The brothers had promised to meet them at the stage door a half hour after the show. Doll begged Bess to go back to their room so she could change. “I hate this skirt.” She tugged at the coarse blue fabric. “I should have worn the red.”

“Won’t Anna be mad when she sees you brought me instead of her?”

“Nah.” Doll shrugged. “She’s got a beau of her own tonight anyway.”

Bess smiled, but she knew why Doll had asked her instead of Anna. Of the three of them, Bess was the plainest; she had the smallest bust and the cruelest shape. Anna, on the other hand, with her corn-blond hair and pillowed cheeks, was the principal among them, and always took the middle spot when they sang.

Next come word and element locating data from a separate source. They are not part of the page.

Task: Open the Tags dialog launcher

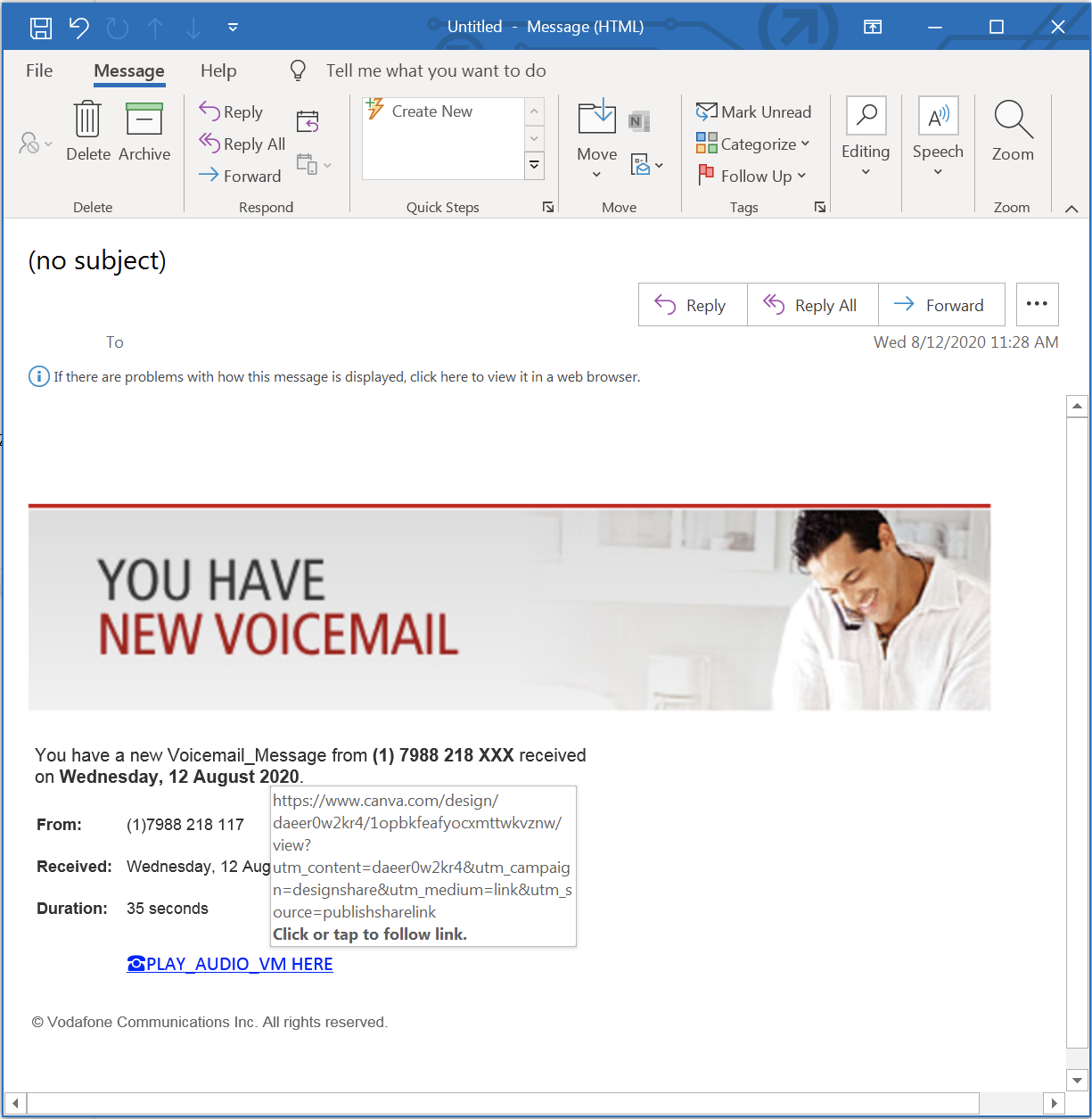Action: (x=819, y=206)
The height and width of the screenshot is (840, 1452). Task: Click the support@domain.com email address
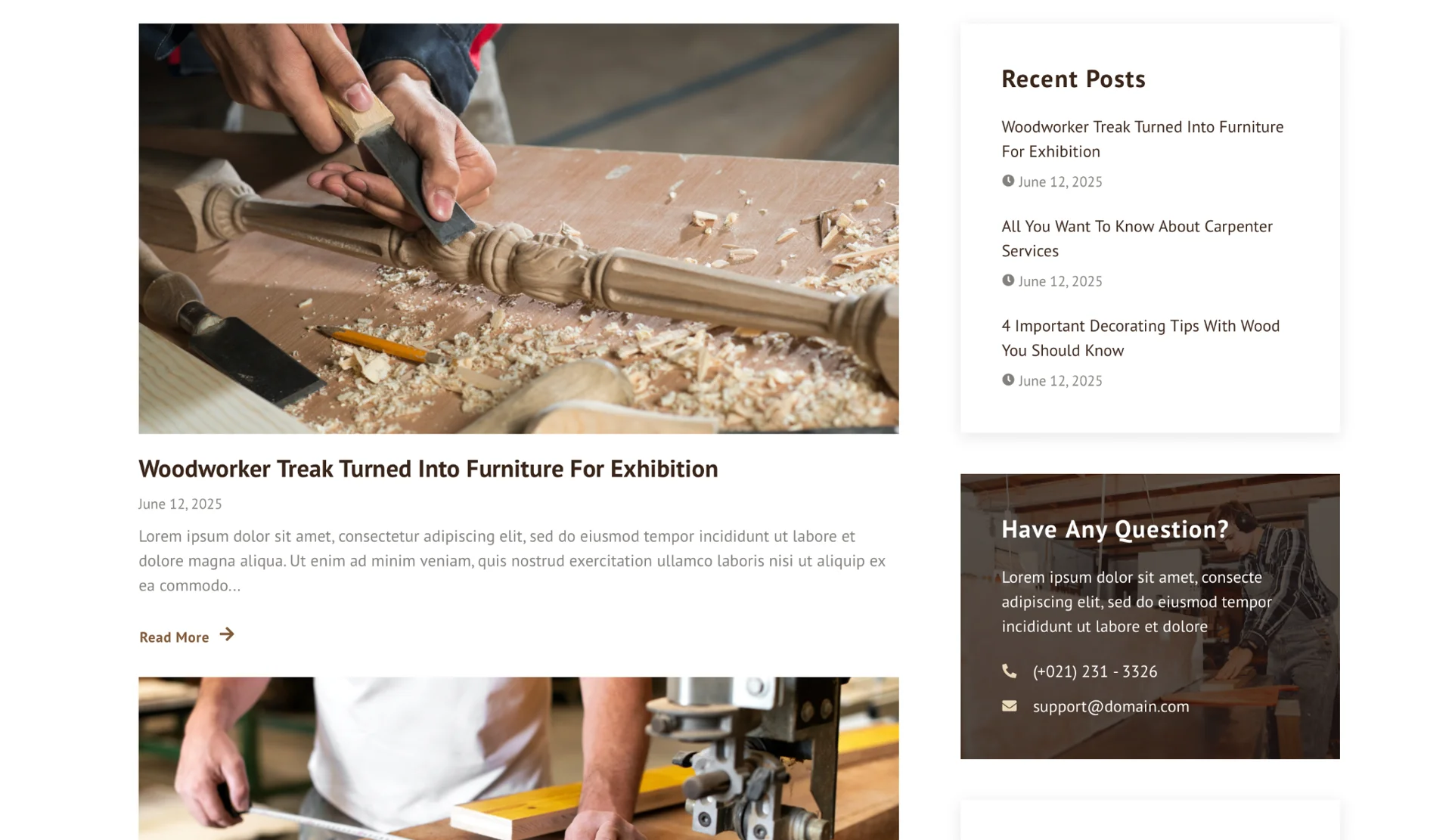1111,706
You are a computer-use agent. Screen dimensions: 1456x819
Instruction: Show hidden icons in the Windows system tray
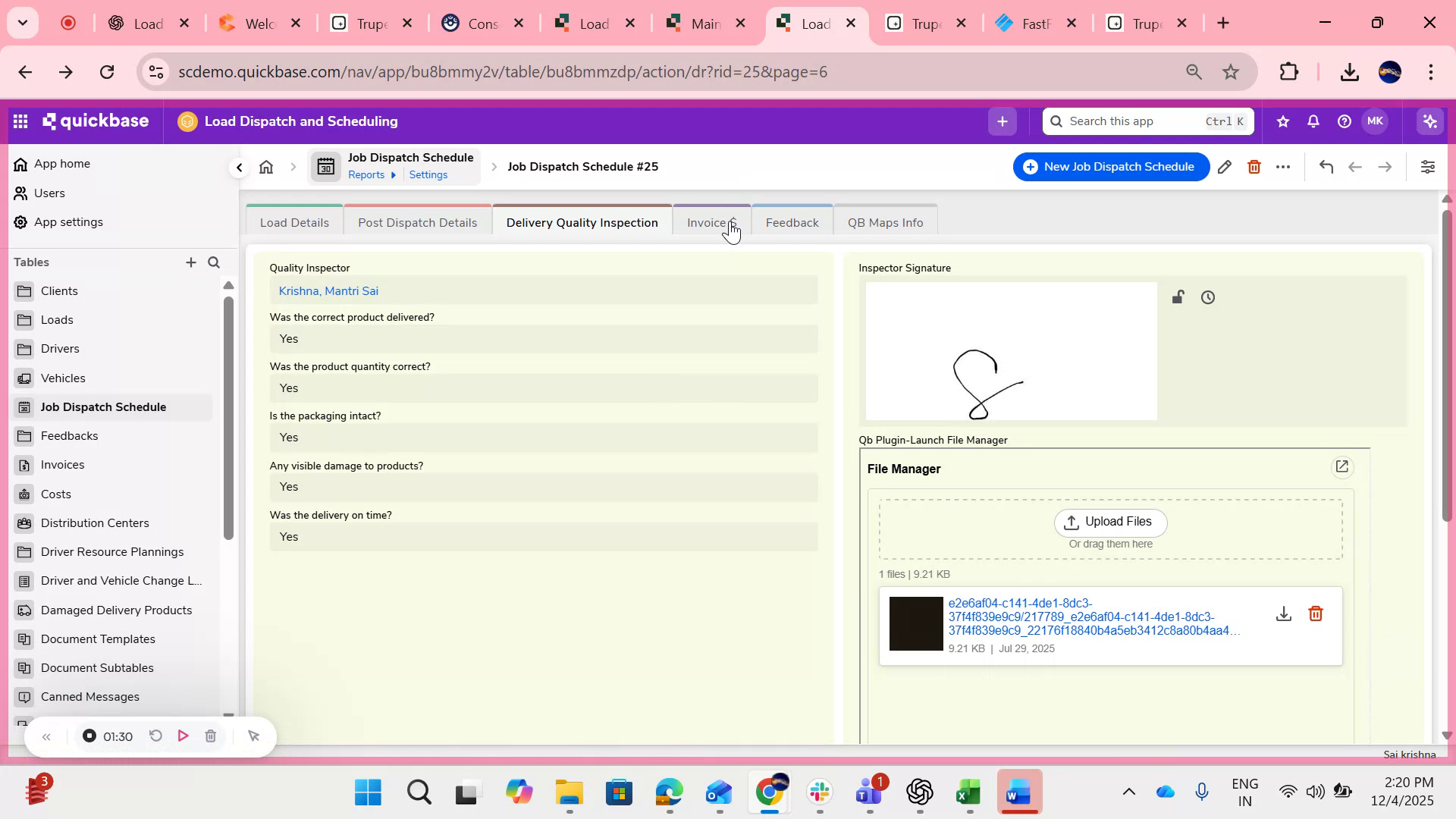click(x=1129, y=792)
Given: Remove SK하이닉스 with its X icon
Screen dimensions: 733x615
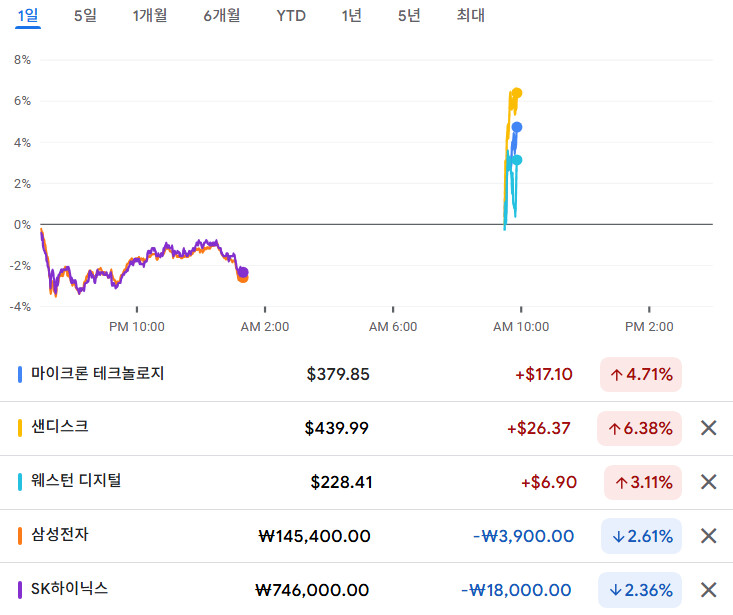Looking at the screenshot, I should coord(709,590).
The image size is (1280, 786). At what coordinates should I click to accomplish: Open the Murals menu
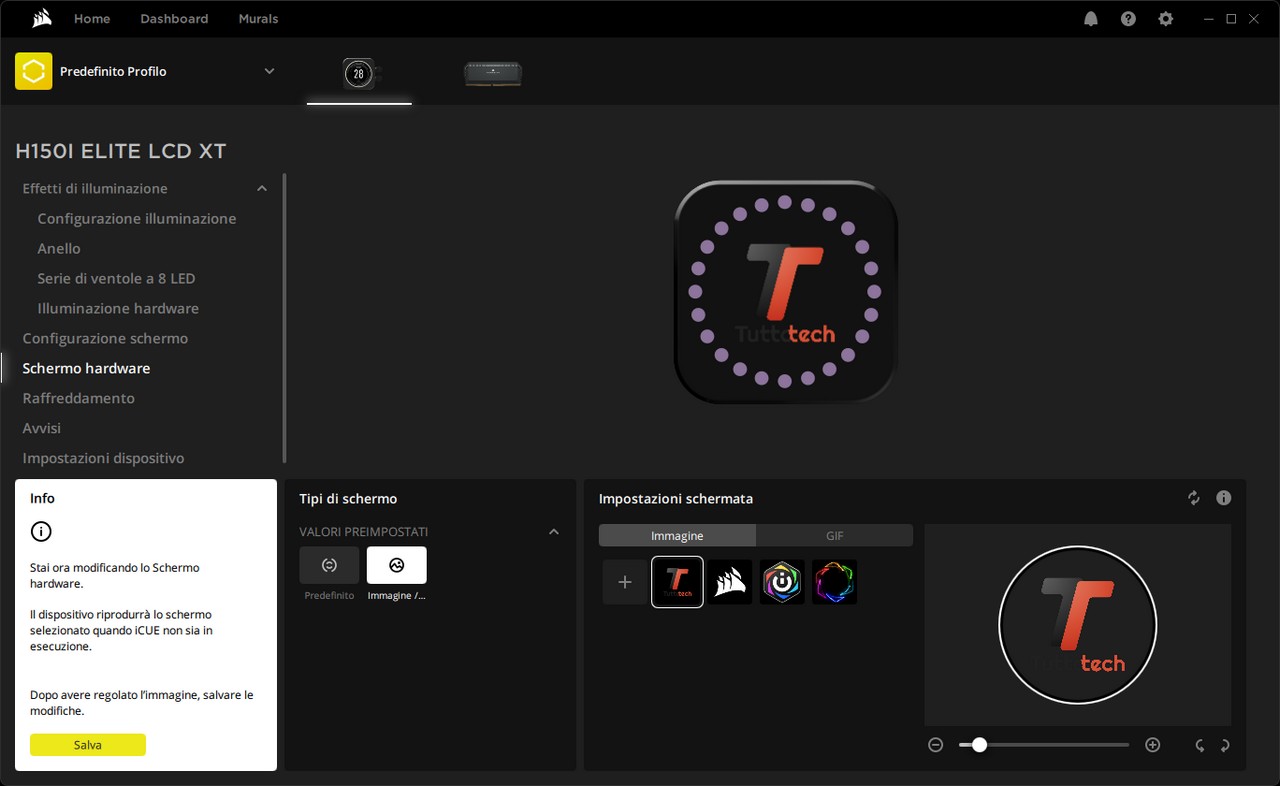[x=258, y=19]
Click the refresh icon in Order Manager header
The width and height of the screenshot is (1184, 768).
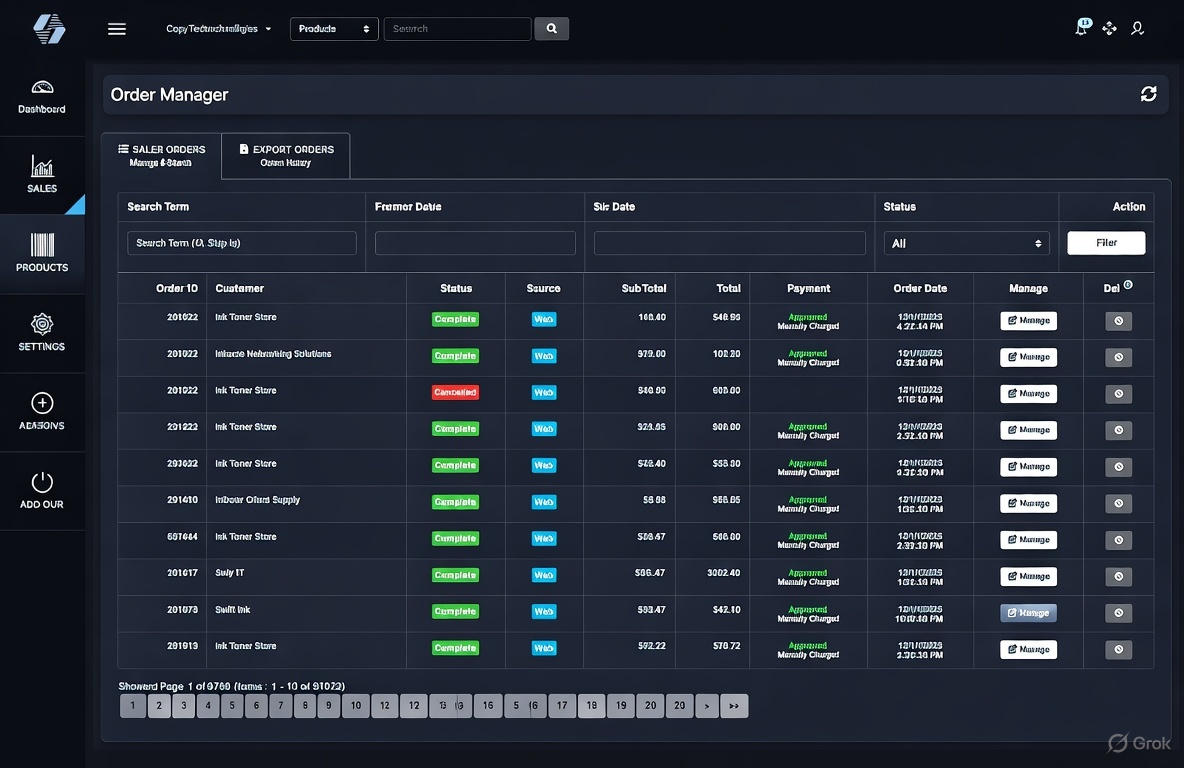click(1148, 94)
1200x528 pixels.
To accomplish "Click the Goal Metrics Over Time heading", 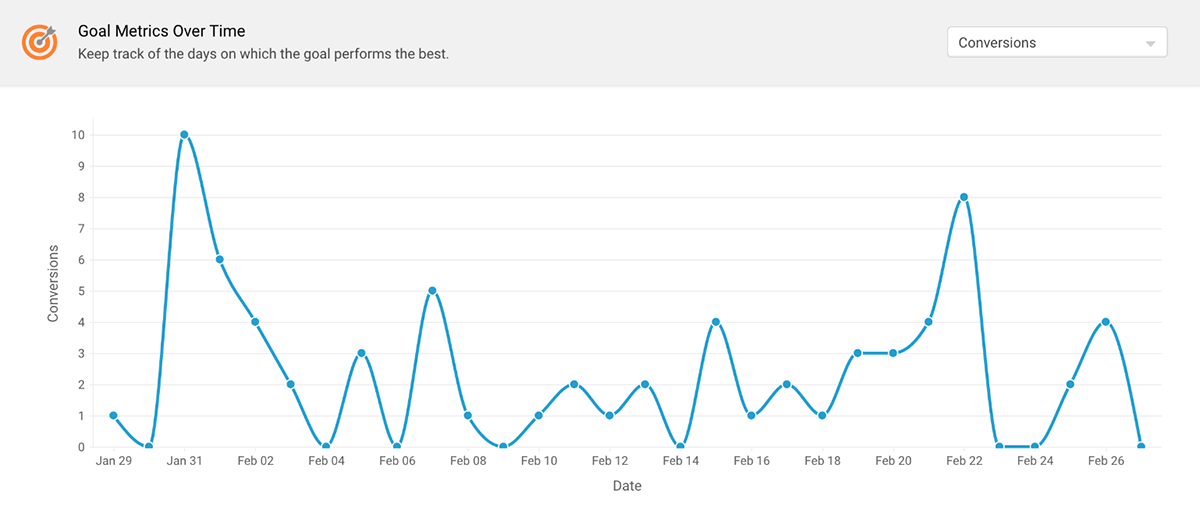I will click(161, 32).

They lived, with most of the other performers, in West Brighton, in a neighborhood nicknamed the Gut. The rough half a dozen blocks were crammed with shanties, beer halls, and cabarets. The three of them lived in a cheap hotel alongside chorus girls who danced in the bars and hustled customers by slipping hydrate of chloral into their drinks and stealing their wallets. It was Bess’s dream to one day earn enough to stay in the Brighton Beach Hotel, with its white veranda and geranium-lined walkways.